Friday, June 26, 2015

Ukraine holds rate, sees easier policy in near future

    Ukraine's central bank held its benchmark discount rate steady at 30.0 percent to consolidate the positive developments in the money market and stabilize inflationary expectations but added it would soften monetary policy in the near future if inflationary risk subside.
     The National Bank of Ukraine (NBU), which last month said it was looking forward to loosening its policy in the near future as the hryvnia's exchange rate stabilizes, welcomed the decline in inflation to 58.4 percent in May from April's 60.9 percent along with narrower fluctuations in the hryvnia's exchange rate and a return of deposits to the banking system.
    "Given the stability in the money market and low aggregate demand, the Committee expects continued deceleration of inflation the coming months," the NBU said.
     The NBU raised its rate by 16 percentage points this year, most recently in March, and by a total of 23.50 points since April 2014 to protect the value of the hryvnia and curb inflationary pressures.
     A plunge in the hryvnia's exchange rate in early February, along with higher rates for housing and some communal services, pushed up inflation sharply, leading the central bank to forecast that inflation would end this year at 48 percent and the International Monetary Fund sees the year ending with inflation at 46 percent.
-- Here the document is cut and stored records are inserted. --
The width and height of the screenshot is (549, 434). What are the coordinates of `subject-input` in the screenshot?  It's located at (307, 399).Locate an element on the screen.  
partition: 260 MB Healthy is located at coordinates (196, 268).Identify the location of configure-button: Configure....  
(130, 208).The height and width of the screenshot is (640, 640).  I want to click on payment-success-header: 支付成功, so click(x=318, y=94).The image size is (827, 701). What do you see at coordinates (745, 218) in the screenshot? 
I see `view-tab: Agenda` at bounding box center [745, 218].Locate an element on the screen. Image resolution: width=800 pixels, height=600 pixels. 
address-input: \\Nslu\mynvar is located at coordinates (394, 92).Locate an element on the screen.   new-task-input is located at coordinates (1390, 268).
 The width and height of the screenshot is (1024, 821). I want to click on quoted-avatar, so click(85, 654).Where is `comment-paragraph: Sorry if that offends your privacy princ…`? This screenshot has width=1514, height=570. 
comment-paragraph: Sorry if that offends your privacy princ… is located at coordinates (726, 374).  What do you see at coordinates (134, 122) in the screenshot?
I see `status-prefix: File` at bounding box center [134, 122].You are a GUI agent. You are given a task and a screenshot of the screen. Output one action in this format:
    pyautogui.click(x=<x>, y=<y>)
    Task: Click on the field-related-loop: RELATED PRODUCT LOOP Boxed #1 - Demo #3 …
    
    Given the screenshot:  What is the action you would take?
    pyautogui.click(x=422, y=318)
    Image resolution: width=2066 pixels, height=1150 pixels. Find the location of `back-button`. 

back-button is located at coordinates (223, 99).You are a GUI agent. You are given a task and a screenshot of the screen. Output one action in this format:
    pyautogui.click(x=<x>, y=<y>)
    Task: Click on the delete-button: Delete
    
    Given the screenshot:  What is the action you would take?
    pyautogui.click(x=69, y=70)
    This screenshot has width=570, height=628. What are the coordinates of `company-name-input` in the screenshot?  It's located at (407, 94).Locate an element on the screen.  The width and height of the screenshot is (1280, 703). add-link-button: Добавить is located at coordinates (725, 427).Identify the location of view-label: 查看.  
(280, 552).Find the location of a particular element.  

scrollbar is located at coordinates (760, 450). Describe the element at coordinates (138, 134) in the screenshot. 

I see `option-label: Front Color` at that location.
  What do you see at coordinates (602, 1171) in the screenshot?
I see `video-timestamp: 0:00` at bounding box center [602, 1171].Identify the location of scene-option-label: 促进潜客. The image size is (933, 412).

     But the central bank now expects inflation to steadily decline in coming months and reach 12 percent by the end of 2016 as the impact of the devaluation of the hryvnia subsides, prices on world markets remain low, economic activity is below potential and monetary and fiscal policy stays tight.
    Last year the hryvnia depreciated almost 50 percent against the U.S. dollar following the outbreak of armed conflict in Eastern Ukraine and the occupation of the Crimean peninsula by pro-Russian forces.
    But a cease-fire agreement in late February, rate hikes and administrative measures by the central bank helped put a floor under the hryvnia and today it was trading at 21 to the dollar, largely stable since early March but still down 25 percent this year.
    Ukraine's economy has been shrinking since the first quarter of 2014 and its Gross Domestic Product contracted by 5.3 percent in the first quarter of this year from the previous quarter for annual contraction of 17.2 percent, up from 14.8 percent in the fourth quarter of 2014.
    Based on the expectation that the truce in the Donetsk and Luhansk regions will hold and business recovers, the central bank expects the economy to slowly recover from the third quarter of this year.
    However, this year's GDP is still expected to drop by 9.5 percent, up from 2014's fall of 6.8 percent, before recovering in 2016 to expand by 3.0 percent, the NBU said.